By – Shannon O’Brien, Assistant Prosecuting Attorney Oakland County Prosecutor’s Office, Juvenile Justice Division

Accidents can happen. Certainly, the advice provided to parents by their pediatrician with regard to sleeping arrangements for their infant assists with preventing the harm that may result from unsafe practices, such as cosleeping; excessive bedding in a crib; placing babies on water beds or fluffy bedding that can obstruct airways; and facedown positioning. But when does parental negligence that results in a child’s death due to unsafe sleeping practices become subject to the scrutiny of law enforcement, and a criminally chargeable act? Parents can be charged criminally with serious offenses, including Manslaughter, when negligence in arranging a baby’s sleeping practice can be defined as “reckless” within the meaning of the criminal code, and death results.

The decision making of the prosecutor faced with such a charging decision turns on the evidence presented by the investigation, and is unique to each case based upon the evidence presented. The presence of certain factors, however, can be more likely to persuade a physician, a medical examiner, a law enforcement officer, a prosecutor, and ultimately a jury, that a baby’s death or injury was not merely an accident, but rather the result of a reckless act by a parent.

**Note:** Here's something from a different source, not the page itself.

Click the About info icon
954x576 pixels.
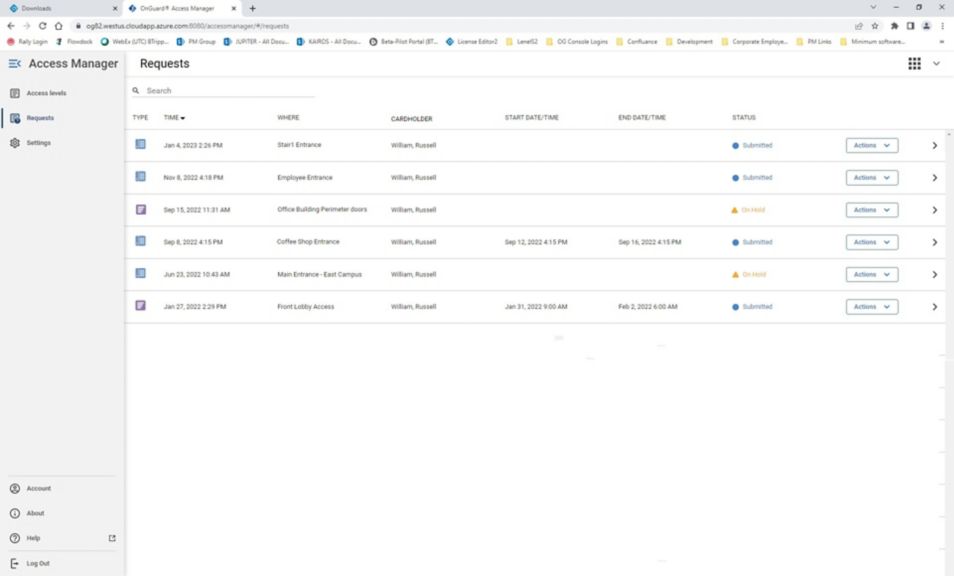tap(14, 513)

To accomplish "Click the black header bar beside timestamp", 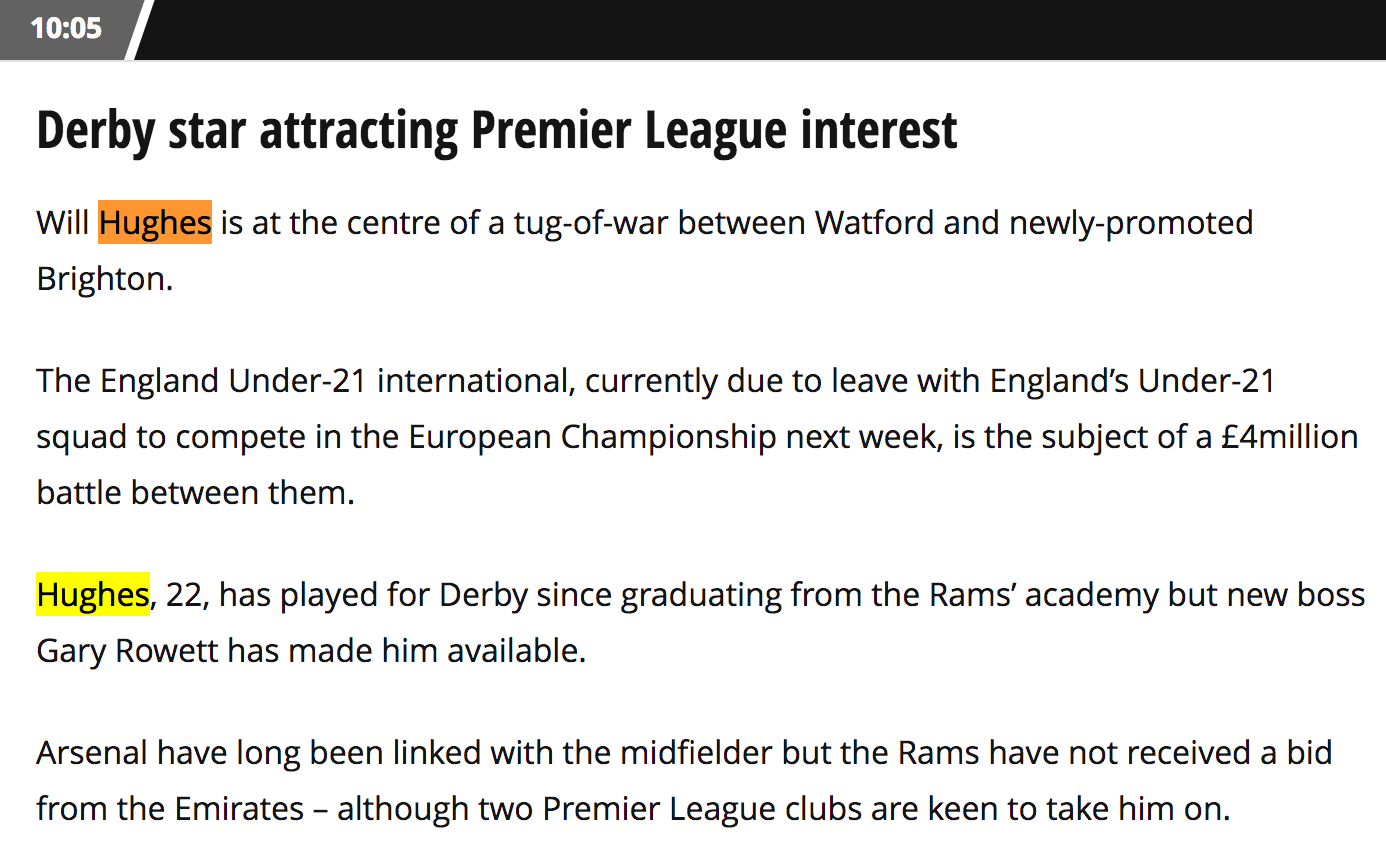I will pos(765,29).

The scenario that may give rise to a criminal charge often includes a co-sleeping arrangement with a parent, paired with another variable: use of alcohol, marijuana, other illegal drugs, or prescription medication by the parent.
Substance use or abuse by a parent may also be a factor in an evaluation for reckless decision making when placing a child to sleep in a cluttered crib, on an unsafe surface, or in excessive bedding. Should death or harm result, a criminal investigation may commence. At least one case exists in Michigan where a mother co-slept with two of her infant children at different times, and both of those children died from resulting positional or compression asphyxia. Mother’s knowledge of what had happened to her first infant and the cause of that infant’s death was one compelling factor in the determination for the criminal charge that resulted when her second baby died.

Children cannot speak for themselves. Certain circumstances of reckless conduct by parents in arranging for their child’s sleep merit review by Child Death Review Teams, law enforcement, and the medical community in order to assure the protection of that child’s siblings, and to assure justice for the child that died.